Endang memandang BP Tapera kurang efektif jika dijadikan tagihan wajib, terlebih untuk pekerja sudah banyak yang mempunyai rumah, mereka tidak bisa merasakan manfaatnya. Dulu, asosiasi pengembang mengusulkan agar potongannya hanya 1 persen dari upah dan ditanggung penuh oleh karyawan dari seluruh lini usaha.
Untuk skema itu, menurutnya, bisa lebih efektif karena sifatnya gotong royong dan jumlahnya bisa besar, dibandingkan dengan potongan 3 persen untuk karyawan dengan upah minimum.
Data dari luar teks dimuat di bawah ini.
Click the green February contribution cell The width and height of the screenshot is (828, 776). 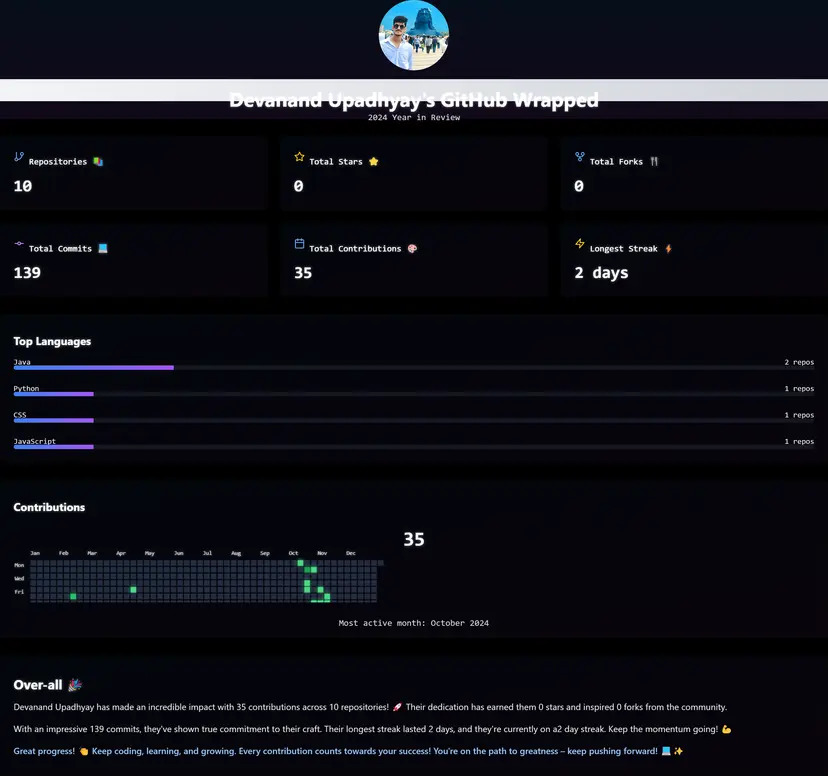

Himperra mengusulkan agar nanti jika mulai beroperasi, pada 2 tahun pertama dihitung uang yang akan masuk dari iuran, jumlah uang itu kemudian meminta talangan dari BPJamsostek dan Taspen untuk nanti dikembalikan ketika sudah beroperasi. “Ini supaya bisa mulai cepat realisasi. Karena itu yang ditunggu, benar bisa lancar realisasi atau tidak."
Begitu mulai uangnya bisa dikembalikan dari iuran bulanan peserta, bisa juga ditambah bunga. Selanjutnya tahun ketiga, keempat, dan kelima, baru porsi investasi dan lainnya diurus untuk memenuhi kriteria lima tahun pertama.
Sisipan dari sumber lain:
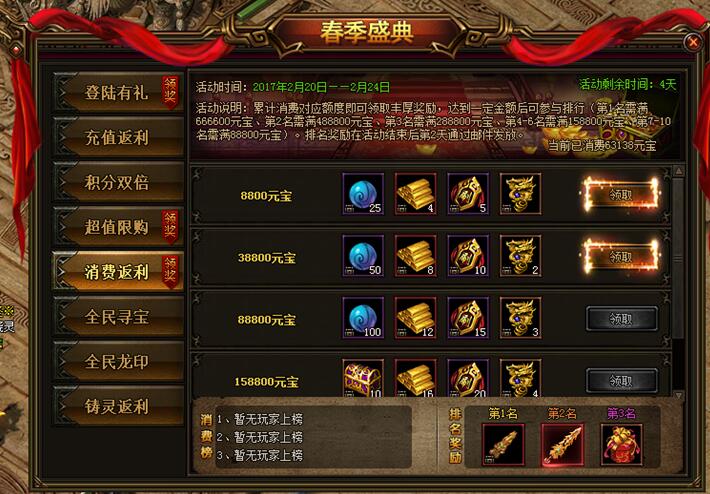Viewport: 710px width, 494px height.
Task: Select gold bars icon in 38800元宝 row
Action: click(x=416, y=256)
“Jadi, pada tahun kelima semuanya tercatat sudah sesuai,”
Pro dan Kontra Masyarakat
Beberapa karyawan perusahaan saat dimintai pendapatnya terkait dengan potongan tambahan dari BP Tapera menunjukkan pro dan kontra.
Salah seorang wartawan di sebuah media, Debbyani Nurinda (25) mengatakan bahwa pemotongan tersebut selama jelas peruntukan dan besarannya tidak menjadi masalah. Terlebih untuk milenial dan pekerja baru yang kurang mementingkan menabung untuk beli rumah, BP Tapera bisa menjadi solusi.
“Kita kan masih muda, karena kadang kalau enggak diambil paksa ya, enggak akan kebeli rumah. Jadi, oke-oke aja,” katanya.
Begitu pula Sanny (26), karyawan perusahaan swasta. Dia mengatakan bahwa selama hasil akhir dari iurannya jelas, tak masalah jika gajinya dipotong. Yang menjadi perhatiannya adalah agar perusahaan mau mengurusi pemotongannya secara otomatis sehingga pekerja tak perlu ribet membayar sendiri.
“Hal seperti ini kalau dilihat dari segi ekonomi juga bisa mengurangi calon homeless. Jadi, supaya beban beli rumah ini jadi lebih ringan. Lagi pula kan iurannya enggak hilang begitu aja,” ujarnya.
Di sisi lain, pegawai salah satu bank swasta, Shahnaz mengatakan bahwa jika diwajibkan, iuran tersebut menjadi biaya yang tidak perlu, yang seharusnya bisa ditabung di pos lain, seperti untuk mempersiapkan kelahiran anak atau sekolah anak.
“Nanti enggak ada manfaatnya buat yang sudah punya rumah, kalau wajib ya, enggak enaklah,” ungkapnya.
Senada, Fauzan (28) mengatakan bahwa kewajiban iuran ini tidak terlalu bermanfaat bagi peserta, apaagi yang sudah memiliki rumah. Adapun, hal yang ditakutkan adalah biaya yang dibayarkan malah menguntungkan pihak-pihak tertentu.
“Terus potongannya cuma 3 atau 3,5 persen, setahun cuma dapat sedikit, apa cukup buat bantu cicil rumah?,” katanya.